The battle over approval of the Keystone XL pipeline has centered in Nebraska, through hearings and lobbying. One of the leading opposition groups, Bold Nebraska, has been deploying a “solar blockade”, by installing PV on barns and other sites along the proposed pipeline route. The grid connected installations are small, 2-3 kilowatts each, but more than symbolic, according to Bold Nebraska’s Jason Valandra. “It’s about giving power to farmers”, says Valandra, “To see the possibilities besides a pipeline getting installed”. Valandra notes Nebraska is a public power state, and Bold Nebraska is working to encourage large scale solar and wind power deployment.
The introduction of solar power as an alternative to a petroleum pipeline expands the argument into economic areas. At issue here is not just the myriad environmental impact issues of heavy fossil fuel being extracted and pumped down a continent splitting pipeline, but an economic one. But there is an alternative, such as electric vehicles and photovoltaic installations, or “EV/PV”?
The Keystone XL pipeline has two primary economic weaknesses. First is the cost of extracting and shipping the product. According to a Forbes magazine article, the betting is that if approved and operative, there will be a market for the tar sands based oil at $85 per barrel, which may be optimistic. As of August 17, NYMEX crude is $46/barrel, Brent is $50. The second is competition from electric vehicles, powered by solar, wind and other renewable sources, eliminating the need for the pipeline through demand destruction. John “Skip” Laitner, an economist in environmental and energy policy, uses the “opportunity cost” concept, and asks if there is a better way to spend the money.
“Yes, there is an opportunity cost with the XL Pipeline”, says Laitner, “Yes, it will create jobs and provide energy with its construction and operation. But, (there’s) a greater array of options, including fuel economy standards, upgrades of the nation’s homes, and moving to electric vehicles. It turns out the new fuel economy standards will save more energy than XL will deliver.”
“As suggested in the BlueGreen Alliance report…by 2030 the ~54.5 mpg will deliver about 3.2 quadrillion Btus of energy. The pipeline will deliver only 1.8 quads. Second, if we upgraded just one-fourth of our nation’s home to be 35% more energy efficient, or to use a mix of energy efficiency with PV systems, that will also more than offset the pipeline. Again, a much smaller cost with larger net benefits.”

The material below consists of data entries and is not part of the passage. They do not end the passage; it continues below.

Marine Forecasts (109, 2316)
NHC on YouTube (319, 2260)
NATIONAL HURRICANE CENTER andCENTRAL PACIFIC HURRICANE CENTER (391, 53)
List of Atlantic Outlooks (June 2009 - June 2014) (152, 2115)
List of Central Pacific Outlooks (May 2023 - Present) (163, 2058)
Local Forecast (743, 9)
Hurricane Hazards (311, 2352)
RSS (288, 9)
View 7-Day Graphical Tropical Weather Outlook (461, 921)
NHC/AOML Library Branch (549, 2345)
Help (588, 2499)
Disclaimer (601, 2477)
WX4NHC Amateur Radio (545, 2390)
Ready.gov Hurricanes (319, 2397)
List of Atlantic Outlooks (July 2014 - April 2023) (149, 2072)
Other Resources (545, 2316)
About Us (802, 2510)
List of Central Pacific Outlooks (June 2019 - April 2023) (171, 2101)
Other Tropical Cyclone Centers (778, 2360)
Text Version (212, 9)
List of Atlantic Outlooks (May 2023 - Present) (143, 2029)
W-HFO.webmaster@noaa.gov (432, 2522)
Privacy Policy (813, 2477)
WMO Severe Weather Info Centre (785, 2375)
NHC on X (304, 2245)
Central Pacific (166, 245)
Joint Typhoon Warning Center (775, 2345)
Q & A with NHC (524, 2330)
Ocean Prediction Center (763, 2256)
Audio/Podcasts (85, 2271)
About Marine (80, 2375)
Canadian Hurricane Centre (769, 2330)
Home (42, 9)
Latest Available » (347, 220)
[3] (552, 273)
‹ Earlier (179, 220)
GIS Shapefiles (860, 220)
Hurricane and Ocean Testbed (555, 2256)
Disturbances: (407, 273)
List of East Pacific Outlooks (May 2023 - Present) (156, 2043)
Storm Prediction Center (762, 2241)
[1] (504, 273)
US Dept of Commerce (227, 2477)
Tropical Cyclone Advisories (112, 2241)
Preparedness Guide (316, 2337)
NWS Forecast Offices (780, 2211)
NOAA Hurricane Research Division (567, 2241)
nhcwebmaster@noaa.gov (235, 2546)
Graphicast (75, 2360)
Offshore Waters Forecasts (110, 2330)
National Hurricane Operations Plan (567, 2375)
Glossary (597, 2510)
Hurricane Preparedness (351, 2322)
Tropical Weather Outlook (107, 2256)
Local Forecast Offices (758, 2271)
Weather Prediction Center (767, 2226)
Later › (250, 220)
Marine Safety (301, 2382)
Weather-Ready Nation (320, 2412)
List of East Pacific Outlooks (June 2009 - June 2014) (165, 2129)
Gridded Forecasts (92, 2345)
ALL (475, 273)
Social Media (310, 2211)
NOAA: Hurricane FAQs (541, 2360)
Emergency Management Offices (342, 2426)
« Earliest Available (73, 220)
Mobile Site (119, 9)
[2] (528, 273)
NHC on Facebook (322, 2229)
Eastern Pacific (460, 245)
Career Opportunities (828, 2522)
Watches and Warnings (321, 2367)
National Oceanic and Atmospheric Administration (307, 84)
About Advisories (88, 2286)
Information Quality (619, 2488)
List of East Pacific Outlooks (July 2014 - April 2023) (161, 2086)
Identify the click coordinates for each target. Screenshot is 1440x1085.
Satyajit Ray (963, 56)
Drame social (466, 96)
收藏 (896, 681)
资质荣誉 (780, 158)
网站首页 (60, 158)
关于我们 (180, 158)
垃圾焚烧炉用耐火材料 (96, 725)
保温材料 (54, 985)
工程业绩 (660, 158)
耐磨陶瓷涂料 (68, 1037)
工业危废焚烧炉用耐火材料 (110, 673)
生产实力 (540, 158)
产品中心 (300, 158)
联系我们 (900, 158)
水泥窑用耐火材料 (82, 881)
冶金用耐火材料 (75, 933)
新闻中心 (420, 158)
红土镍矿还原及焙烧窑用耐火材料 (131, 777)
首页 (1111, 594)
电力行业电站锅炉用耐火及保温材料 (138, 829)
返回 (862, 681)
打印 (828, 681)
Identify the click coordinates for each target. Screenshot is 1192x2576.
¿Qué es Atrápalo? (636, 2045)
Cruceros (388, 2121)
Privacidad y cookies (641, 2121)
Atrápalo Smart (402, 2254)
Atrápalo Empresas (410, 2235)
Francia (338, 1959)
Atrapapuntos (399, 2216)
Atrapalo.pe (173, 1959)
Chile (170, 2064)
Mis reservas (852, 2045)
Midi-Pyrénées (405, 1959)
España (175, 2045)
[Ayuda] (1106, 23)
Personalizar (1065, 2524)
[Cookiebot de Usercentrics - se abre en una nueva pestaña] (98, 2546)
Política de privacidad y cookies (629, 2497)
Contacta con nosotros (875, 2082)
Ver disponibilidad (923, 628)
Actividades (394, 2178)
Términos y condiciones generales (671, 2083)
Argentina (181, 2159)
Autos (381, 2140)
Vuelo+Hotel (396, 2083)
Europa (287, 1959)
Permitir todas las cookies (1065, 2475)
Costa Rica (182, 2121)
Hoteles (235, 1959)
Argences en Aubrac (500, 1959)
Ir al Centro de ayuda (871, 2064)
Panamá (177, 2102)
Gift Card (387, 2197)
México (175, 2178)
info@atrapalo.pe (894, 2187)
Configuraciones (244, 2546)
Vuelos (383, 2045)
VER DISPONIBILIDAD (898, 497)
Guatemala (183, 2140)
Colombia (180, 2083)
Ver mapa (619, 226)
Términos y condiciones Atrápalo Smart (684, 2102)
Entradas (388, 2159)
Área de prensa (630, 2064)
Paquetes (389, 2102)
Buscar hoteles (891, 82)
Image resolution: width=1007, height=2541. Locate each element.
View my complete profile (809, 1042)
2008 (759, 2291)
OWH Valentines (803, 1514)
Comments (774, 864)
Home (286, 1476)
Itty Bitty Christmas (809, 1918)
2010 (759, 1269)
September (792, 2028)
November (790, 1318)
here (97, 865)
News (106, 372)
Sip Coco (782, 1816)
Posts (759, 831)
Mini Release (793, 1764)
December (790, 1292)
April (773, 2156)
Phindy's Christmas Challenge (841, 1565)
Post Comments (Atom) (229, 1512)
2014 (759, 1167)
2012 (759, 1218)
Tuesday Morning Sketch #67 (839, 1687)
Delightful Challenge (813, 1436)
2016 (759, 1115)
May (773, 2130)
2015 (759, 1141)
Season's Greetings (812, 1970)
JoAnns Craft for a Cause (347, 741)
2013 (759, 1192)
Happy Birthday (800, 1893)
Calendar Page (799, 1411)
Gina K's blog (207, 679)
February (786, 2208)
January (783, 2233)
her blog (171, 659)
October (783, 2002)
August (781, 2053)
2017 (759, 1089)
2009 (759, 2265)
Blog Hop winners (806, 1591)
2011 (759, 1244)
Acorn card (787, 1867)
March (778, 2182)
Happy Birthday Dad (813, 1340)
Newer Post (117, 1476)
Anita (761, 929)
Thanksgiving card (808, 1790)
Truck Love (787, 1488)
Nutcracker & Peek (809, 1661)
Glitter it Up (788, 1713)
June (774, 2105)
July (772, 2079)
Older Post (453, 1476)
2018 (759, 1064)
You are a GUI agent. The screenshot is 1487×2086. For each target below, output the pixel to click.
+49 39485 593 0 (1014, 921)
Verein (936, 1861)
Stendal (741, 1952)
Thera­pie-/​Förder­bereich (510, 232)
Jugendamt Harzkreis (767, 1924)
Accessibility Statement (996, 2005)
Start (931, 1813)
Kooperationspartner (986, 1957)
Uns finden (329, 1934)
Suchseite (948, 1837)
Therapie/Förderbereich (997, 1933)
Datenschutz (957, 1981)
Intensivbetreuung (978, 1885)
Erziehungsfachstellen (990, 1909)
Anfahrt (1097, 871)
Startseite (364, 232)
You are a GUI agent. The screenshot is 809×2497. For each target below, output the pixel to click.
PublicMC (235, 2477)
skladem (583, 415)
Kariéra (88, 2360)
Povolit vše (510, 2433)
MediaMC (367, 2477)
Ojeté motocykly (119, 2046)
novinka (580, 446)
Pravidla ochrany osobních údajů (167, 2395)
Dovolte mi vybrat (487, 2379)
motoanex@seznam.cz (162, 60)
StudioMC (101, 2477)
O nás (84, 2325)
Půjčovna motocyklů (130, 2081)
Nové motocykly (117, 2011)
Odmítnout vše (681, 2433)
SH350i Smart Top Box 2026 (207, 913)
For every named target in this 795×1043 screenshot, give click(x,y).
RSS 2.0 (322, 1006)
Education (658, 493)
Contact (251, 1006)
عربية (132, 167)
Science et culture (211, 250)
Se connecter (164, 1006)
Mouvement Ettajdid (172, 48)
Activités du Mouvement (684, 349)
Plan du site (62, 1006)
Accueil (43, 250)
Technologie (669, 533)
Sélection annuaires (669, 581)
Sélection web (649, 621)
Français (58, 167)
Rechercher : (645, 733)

Which goes back to a “EV/PV” alternative to Keystone. The pipeline is expected to ship a mid range of 830,000 barrels per day, or 302 million barrels annually. Out of a 42 gallon barrel (bbl), 20 bbl of gasoline could be refined, or 395,000 bbls/day, 144 million bbls/yr; the remainder is distillate, according to the U.S.Department of Energy’s Energy Information Agency. The average petroleum car goes about 10,000 miles per year, at 25 miles per gallon, or 400 gallons per year, ~10 bbls of gasoline or 22 bbls of petroleum. The pipeline would supply gasoline for about 14.4 million gasoline powered vehicles.
There are about 570,000 electric vehicles in the United States and over 2 million globally. A Union of Concerned Scientists article estimates a U.S. EV market of 3-5 million by 2025. The International Energy Agency expects a global market of over 30 million after 2020. As the Keystone XL Pipeline is designed for export, that could kill market demand as it cranked up.
What would power 14 million plus EV’s? Taking a scenario of these cars being in the United States, 10,000 miles of driving would require about 4,500 kilowatt-hours (kWh) annually. That would total to about 42 GW of installations, a little less than what the US has now.
What would be the wholesale competition of selling the energy to go 10,000 miles? At $85/bbl, selling the gasoline portion, about 20 gallons, from a refiner is about $40, or for 400 gallons for about $800 for 10,000 miles. However power contracts for solar are now as low as $0.03/kWh, or about $135 for the equivalent energy. Both are subject to markups, but you get the picture of competitiveness. And EV power could also be supplied by wind or other renewable energy sources.
PV deployment would raise land use issues, though ground mounted PV can be installed with minimal soil disturbance and feature space for agriculture, and havens for threatened wildflowers and insects. There will also be the issue of power transmission and property rights and domain. But it comes down to whether resources will be devoted to a cleaner, state-of-the-art future or the inertia of a polluted and increasingly obsolete present.